__Task statement__
Extract verbatim the lines starting at the one that contains "The height and" and ending at the last of the lines, with both ends included. Leave the pictures out of your answer.

::::

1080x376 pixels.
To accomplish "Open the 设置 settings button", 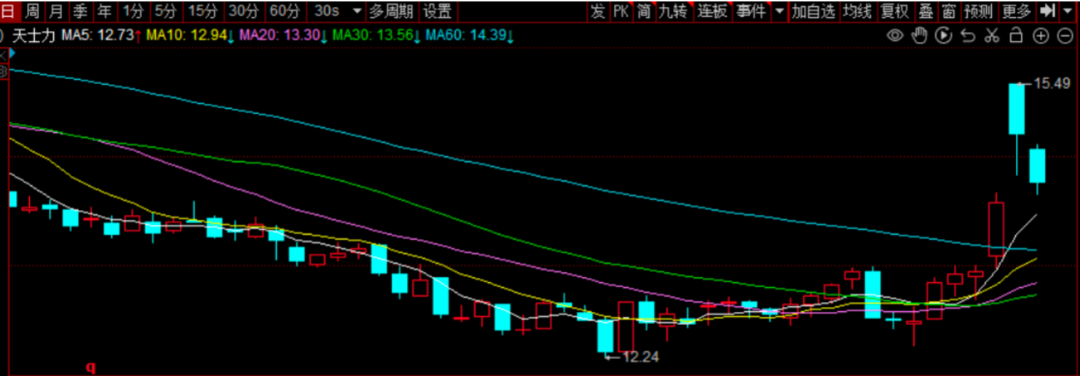I will click(x=437, y=11).
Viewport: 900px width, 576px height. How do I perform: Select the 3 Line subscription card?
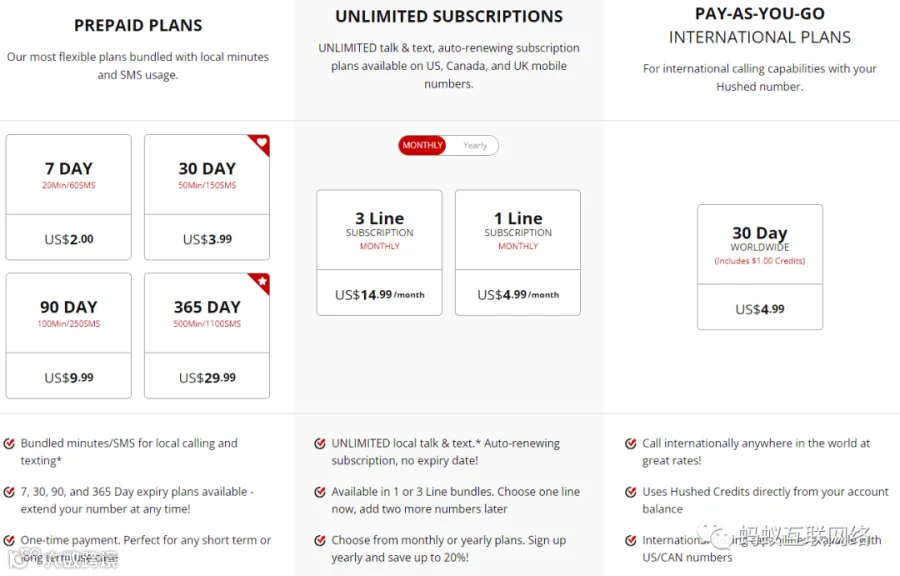[x=379, y=252]
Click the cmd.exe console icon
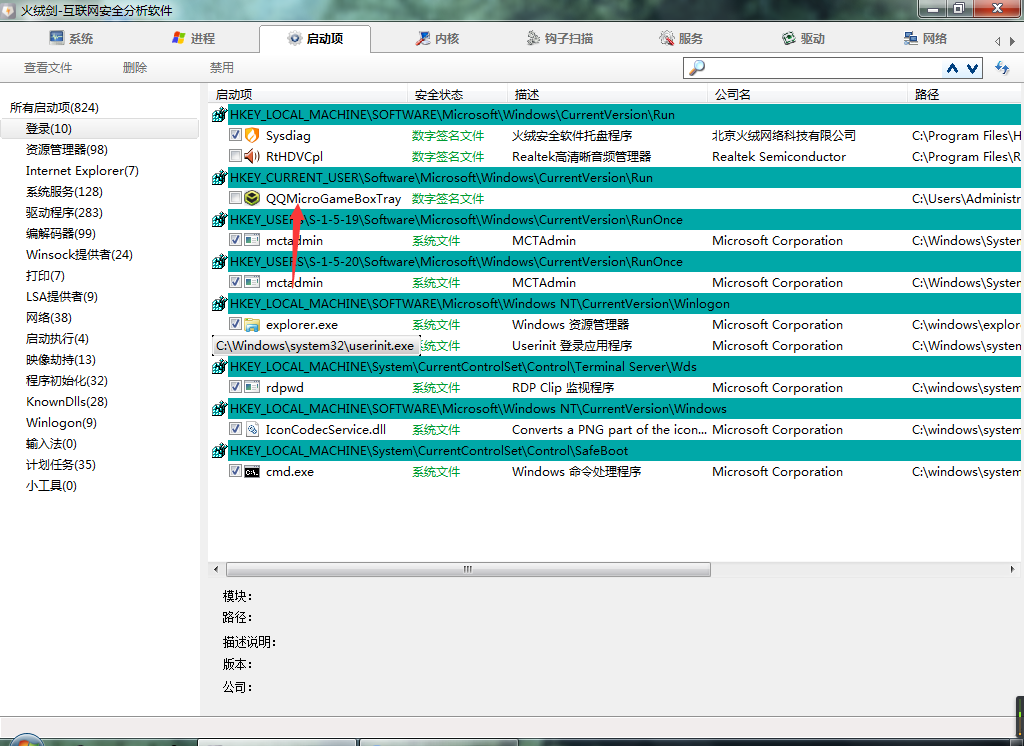1024x746 pixels. (x=252, y=471)
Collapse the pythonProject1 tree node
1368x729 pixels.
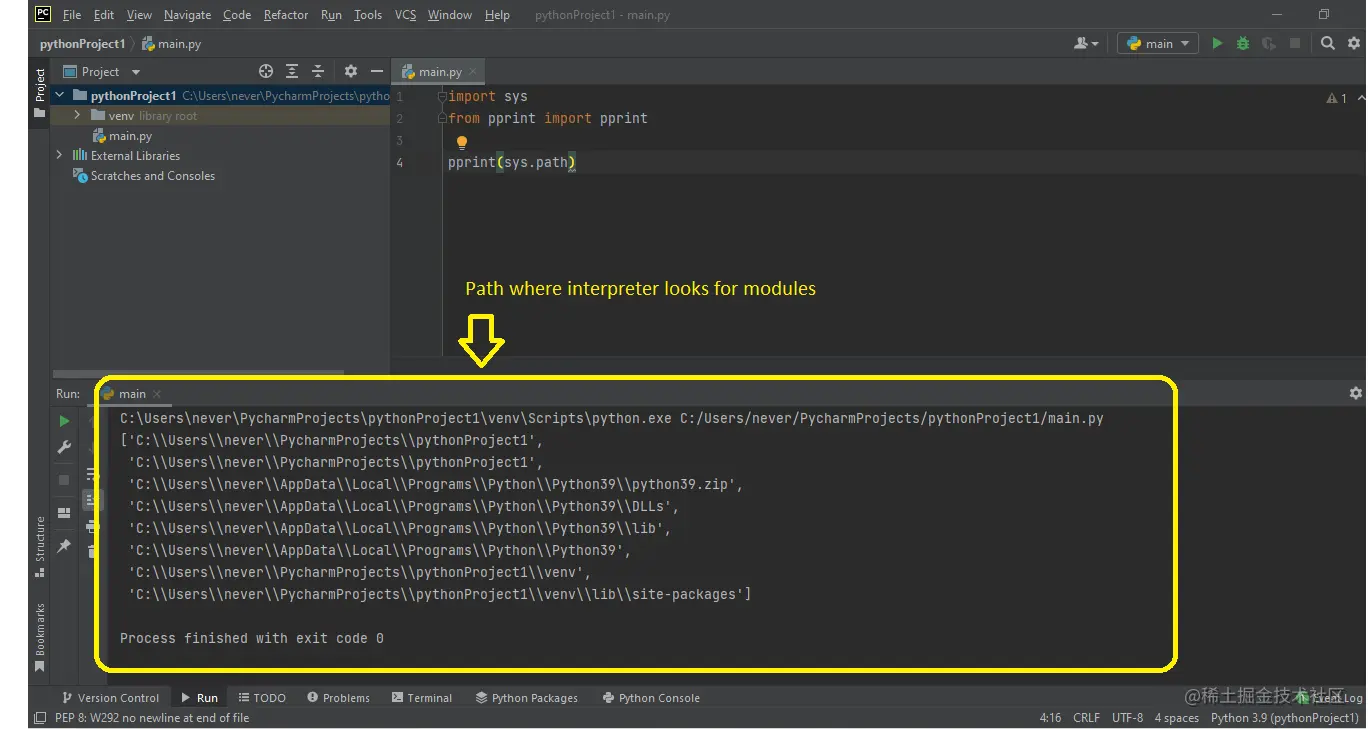coord(59,95)
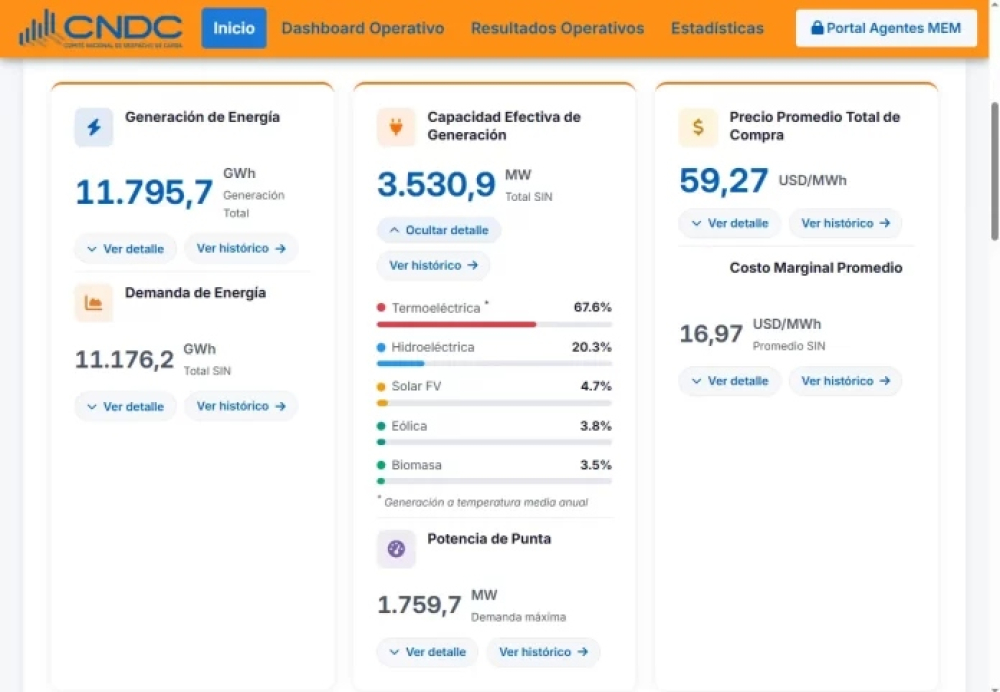The image size is (1000, 692).
Task: Click the red Termoeléctrica legend dot
Action: coord(381,308)
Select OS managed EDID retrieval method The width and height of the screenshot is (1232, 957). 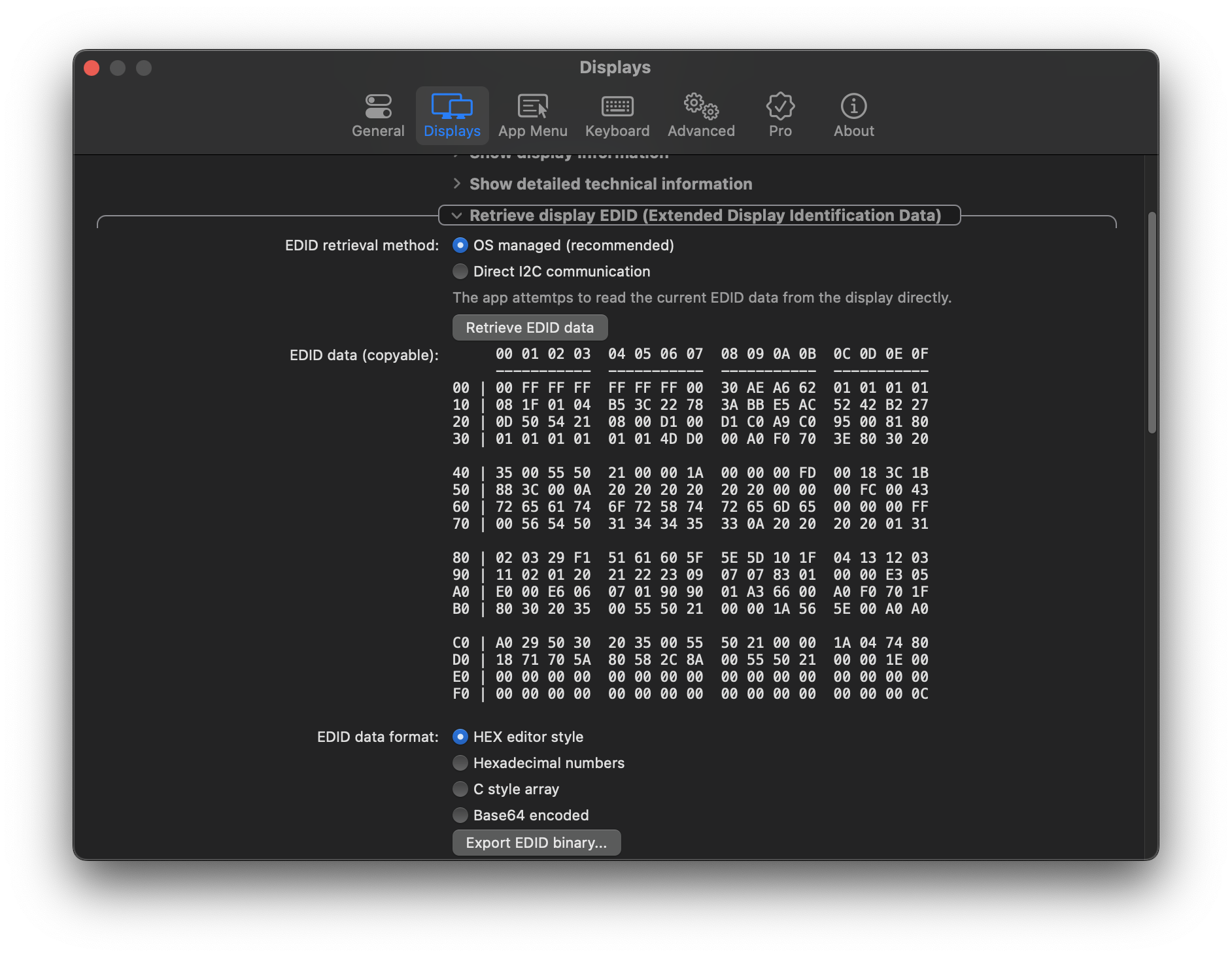click(460, 245)
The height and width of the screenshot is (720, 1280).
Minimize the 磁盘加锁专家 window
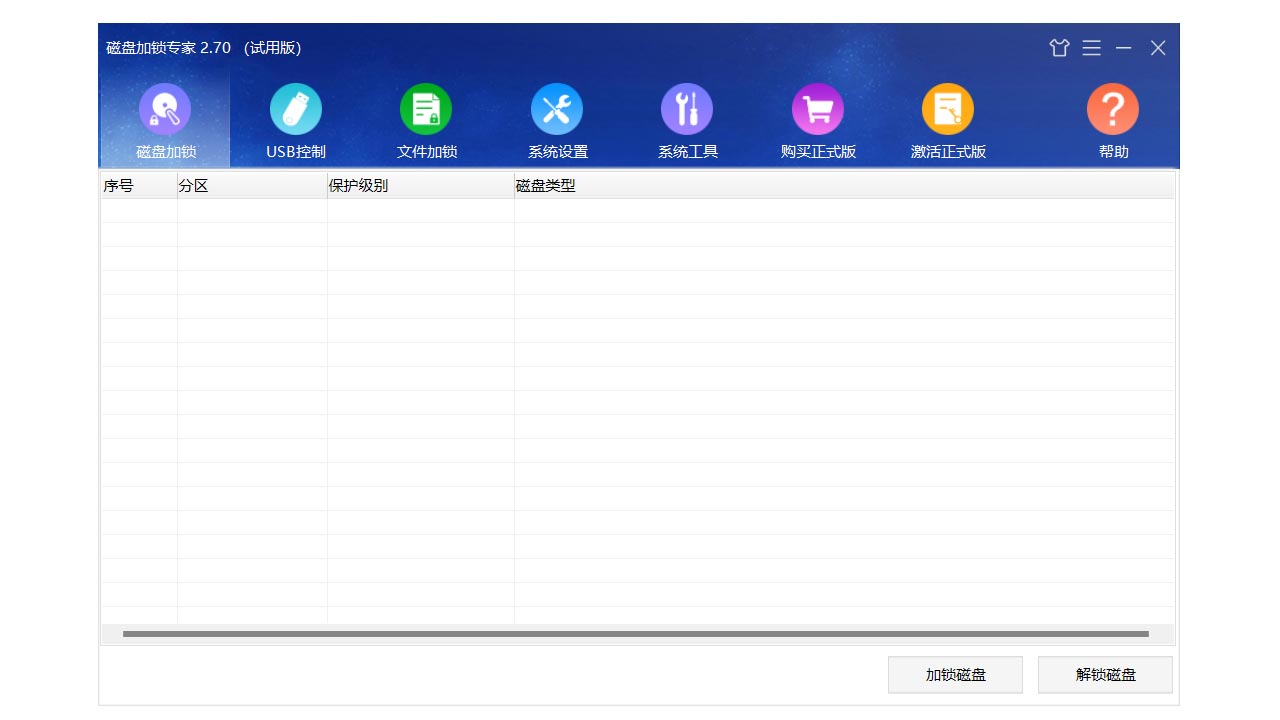pyautogui.click(x=1124, y=48)
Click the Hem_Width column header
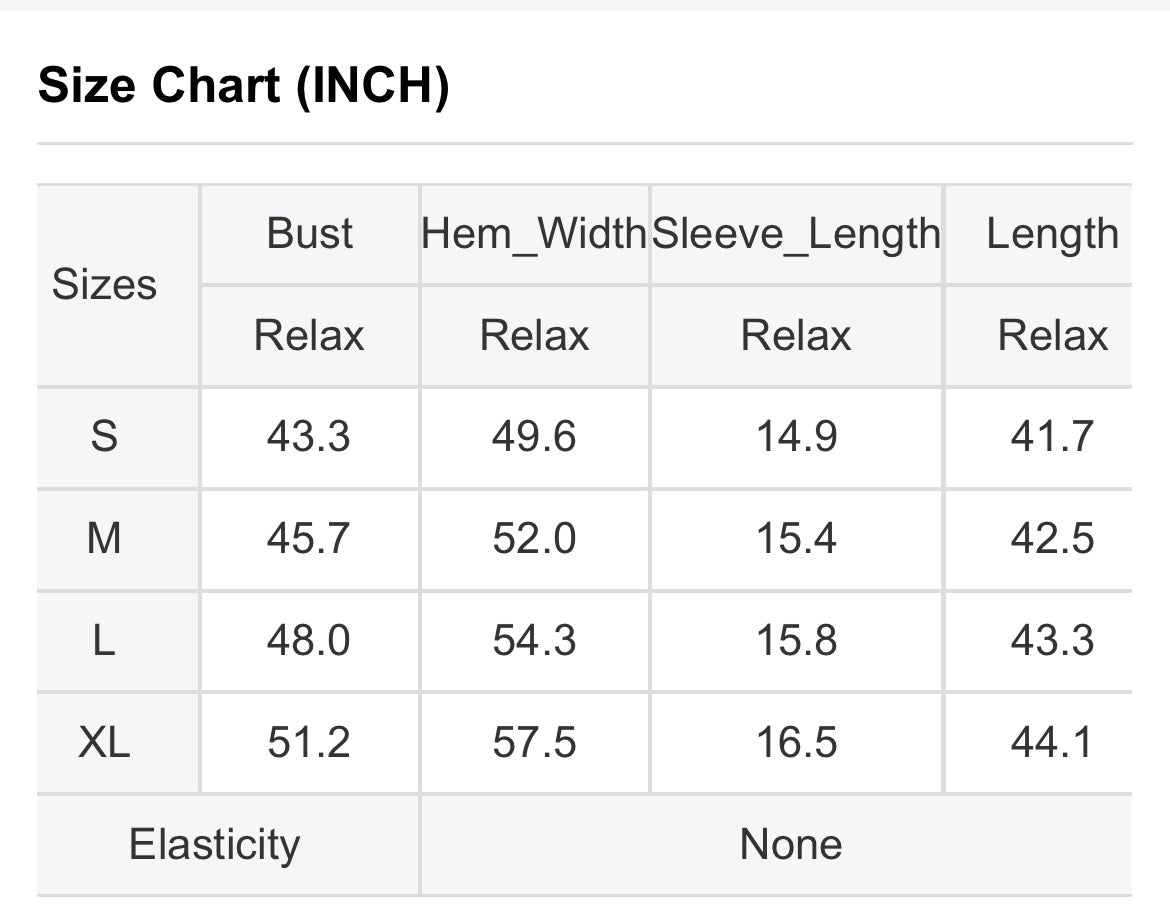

::::

__Output below__
The height and width of the screenshot is (720, 1280).
Minimize the 磁盘加锁专家 window
pyautogui.click(x=1124, y=48)
Click the Hem_Width column header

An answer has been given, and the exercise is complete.